● SEZIONE DI TESTO:
══════════

Nel corso del convegno furono anche discusse le relazioni fra l’Italia e la Libia ed enfatizzati gli interessi comuni e la stretta collaborazione nelle attività industriali e commerciali. L’Italia, secondo uno degli oratori che parteciparono al convegno, era pesantemente dipendente, per quanto riguarda la produzione di energia elettrica, dal gas, in buona parte importato dalla Libia. I presenti si sentirono dire che, in ambito NATO, il termine con cui era definita questa relazione con la Libia era “L’amante segreta”. Questi argomenti sono del tutto fuori della mia competenza, ma confesso che fui portato a pensare che il significato di tutto quel discorso poteva essere: “Nessuno punti il dito contro la Libia”

E il punto è che fin dalla perizia giudiziaria Blasi depositata nel 1987 la Libia è un potenziale responsabile del disastro di Ustica. Le conclusioni erano: “missile a guida radar senza poter indicare il tipo e la provenienza”, e quindi il magistrato dell’epoca chiese un supplemento di perizia per individuare il tipo e la provenienza. Ma a questo punto il collegio peritale si “spacca”, due periti ci ripensano e dicono “bomba”.

Ma era chiarissimo che in base ai dati acquisiti e di cui si sapeva all’epoca il missile in dotazione al Mig 23MF (quello precipitato in Calabria) entrava a pieno titolo fra gli indiziati.

Repubblica

Il disegno su Repubblica

Questo disegno fatto all’inizio della mia collaborazione e pubblicato su Repubblica il 15 Ottobre 1989 chiarisce che in base ad alcuni dati radar e la portata i missili imputabili del disastro erano almeno tre, ma solo quello libico era a guida radar SARH (Semi Active Radar Homing) mentre gli altri due erano a guida IRa (Infrarosso avanzato)

 

Dalla mia analisi sull’ipotesi missile depositata a dicembre 1995, e che si basa su tutta la serie di fattori analizzabili (dati radar, analisi del relitto, fori di scheggia, ritrovamenti in mare, dinamica del disastro etc) la conclusione è:

– missile a guida radar SARH di modesta carica bellica, della classe da “Dogfight” (combattimento aereo fra caccia)

Con queste caratteristiche al mondo ne esisteva uno solo, lo AA2-2 Advanced Atoll SARH che equipaggia i Mig23 MF (la versione per l’esportazione del famoso caccia sovietico, che per l’URSS e i paesi del Patto di Varsavia era dotato di radar e missili molto più performanti)

══════════

● ISTRUZIONE SCRITTA:
Ricopia dal brano sul disastro di Ustica riportato sopra la parte che comincia con "Dalla mia analisi" e prosegue fino a "aereo fra caccia)".

● MATERIALE ELENCATO:
══════════

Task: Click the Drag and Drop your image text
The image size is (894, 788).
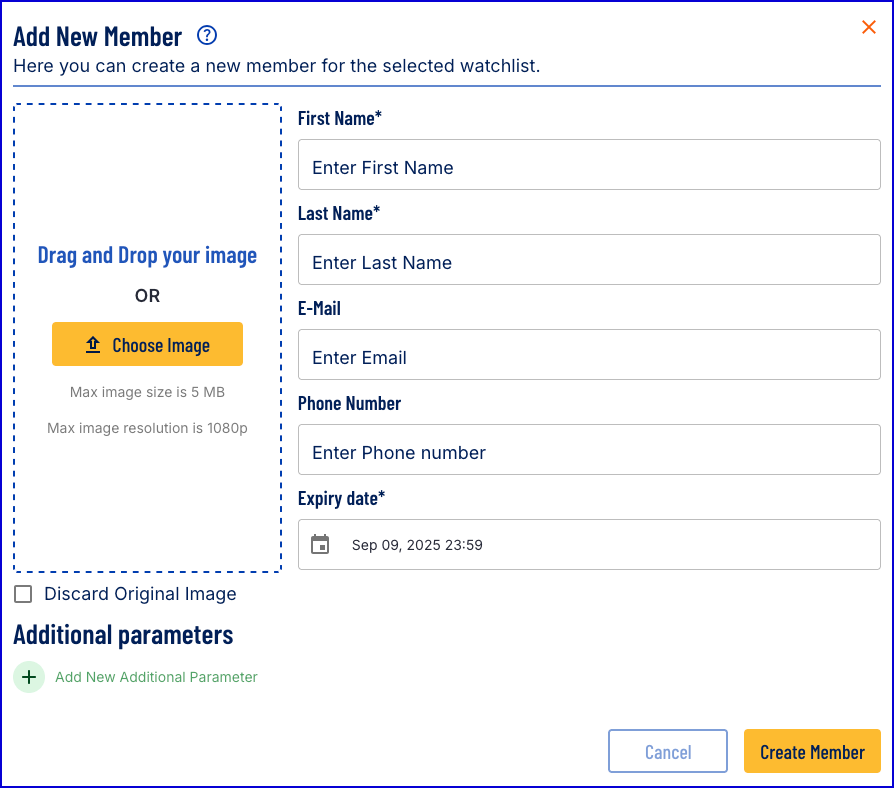Action: tap(147, 255)
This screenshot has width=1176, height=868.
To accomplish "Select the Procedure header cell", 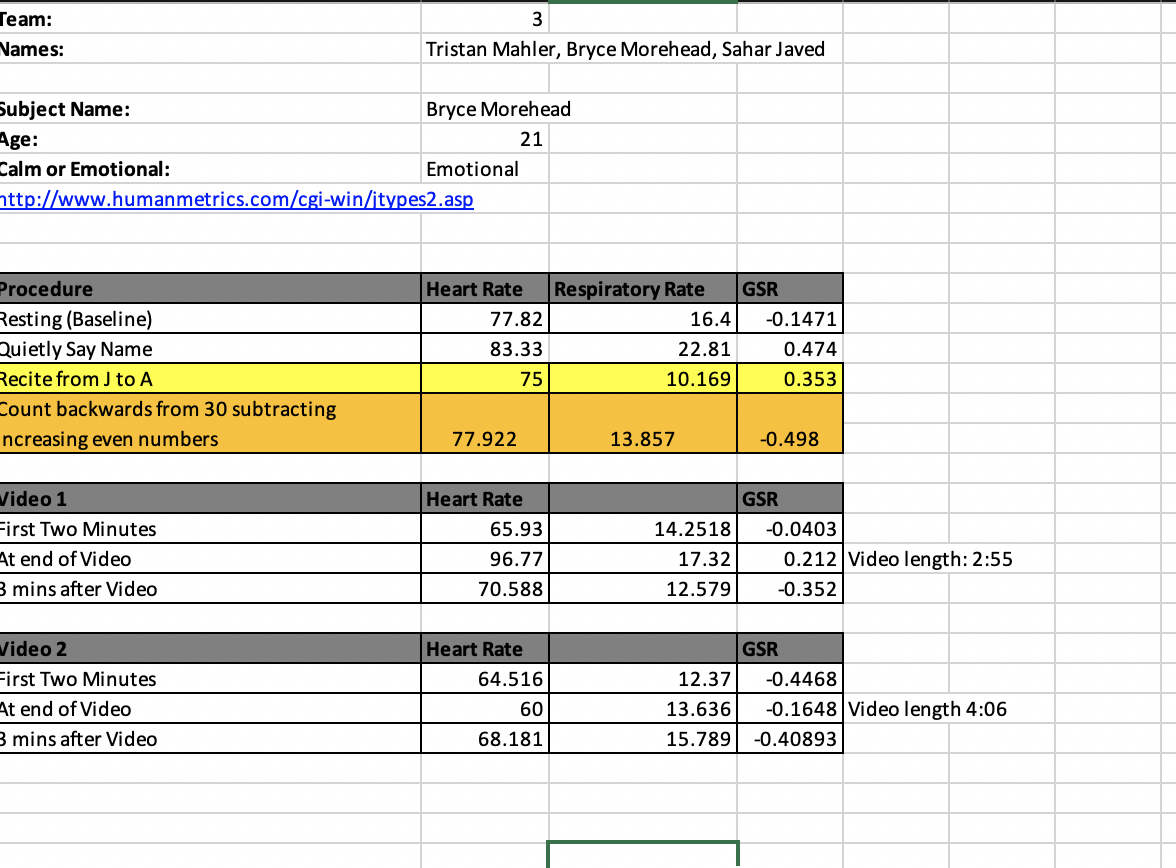I will click(210, 289).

══════════

● RISPOSTA ALL'ESERCIZIO:
Dalla mia analisi sull’ipotesi missile depositata a dicembre 1995, e che si basa su tutta la serie di fattori analizzabili (dati radar, analisi del relitto, fori di scheggia, ritrovamenti in mare, dinamica del disastro etc) la conclusione è:

– missile a guida radar SARH di modesta carica bellica, della classe da “Dogfight” (combattimento aereo fra caccia)